- [Request] Copy the items word for word, from the line holding "The image size" through the line holding "tap(674, 365)", both lines included, and omit the pictures.

- [Given data]
--- start ---
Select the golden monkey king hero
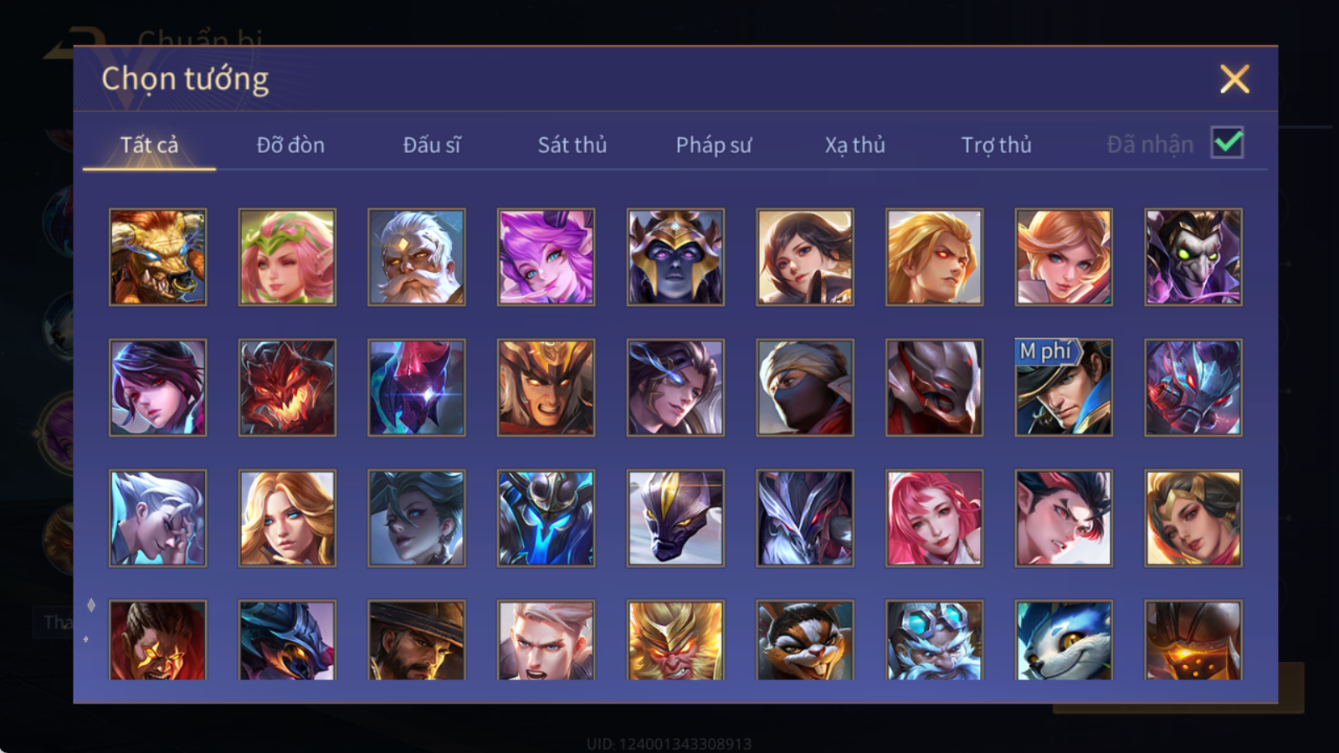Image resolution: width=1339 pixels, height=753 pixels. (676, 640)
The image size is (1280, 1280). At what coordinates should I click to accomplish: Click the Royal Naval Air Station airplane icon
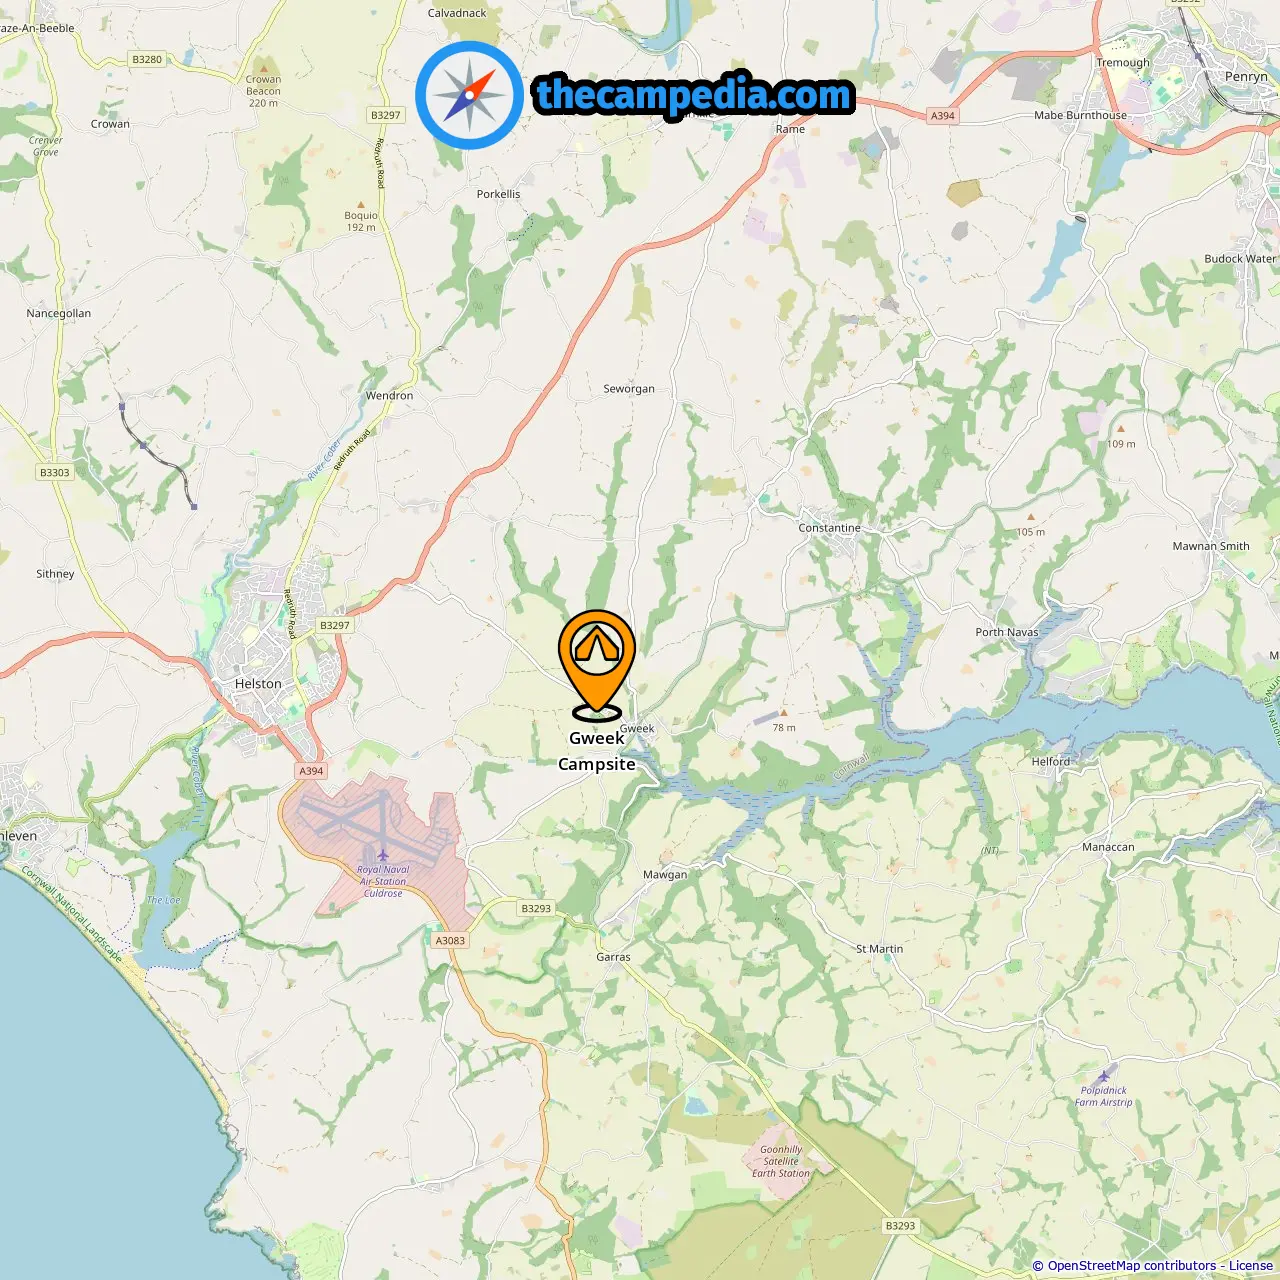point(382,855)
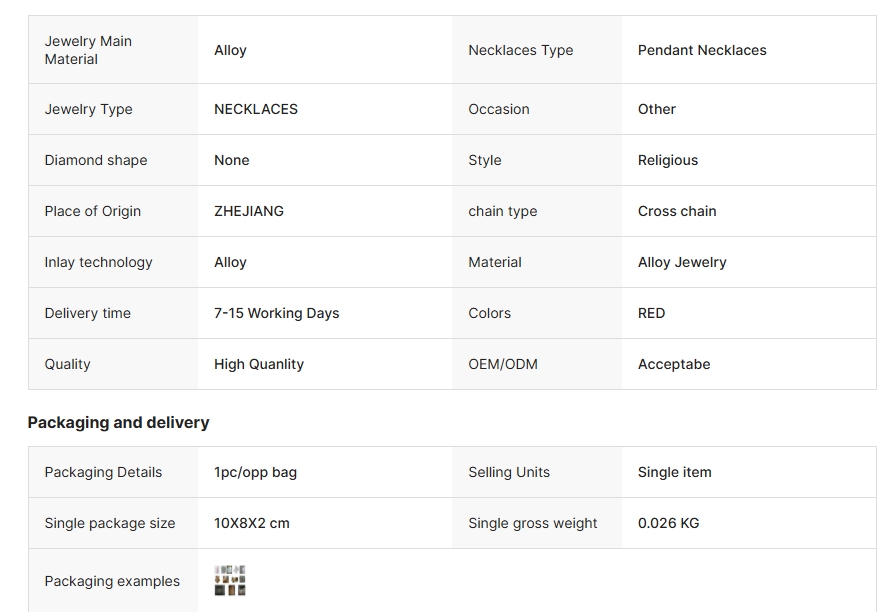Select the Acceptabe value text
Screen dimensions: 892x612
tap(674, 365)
--- end ---
--- start ---
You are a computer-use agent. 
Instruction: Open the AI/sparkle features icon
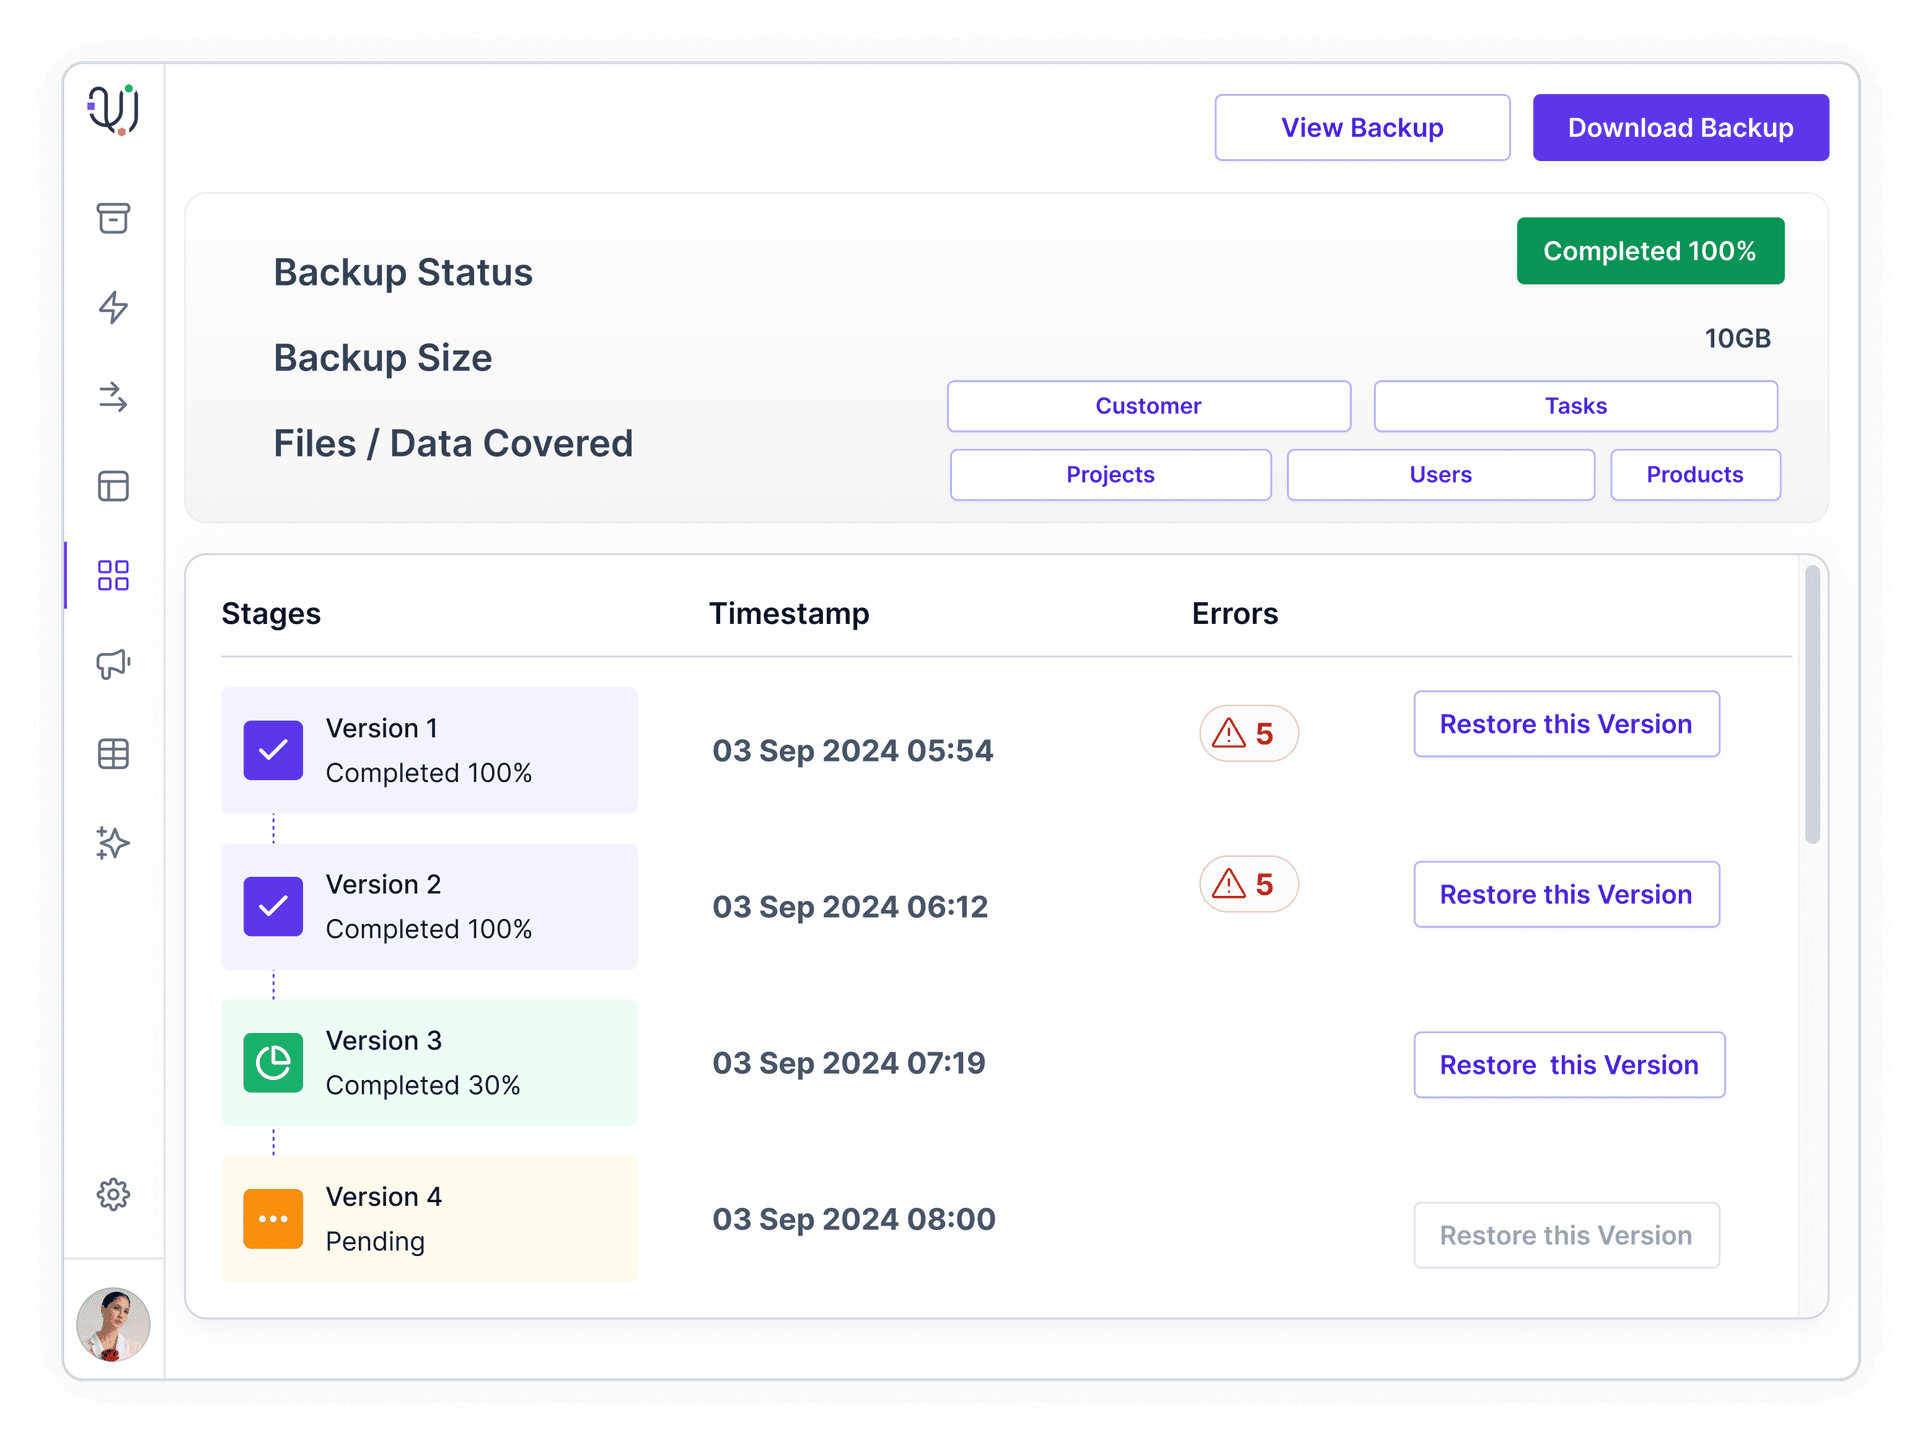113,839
--- end ---
- [Output of the exercise]
The image size is (1280, 1280). At what coordinates should I click to accomplish: Click the Royal Naval Air Station airplane icon
point(382,855)
Select the Acceptabe value text
Screen dimensions: 892x612
tap(674, 365)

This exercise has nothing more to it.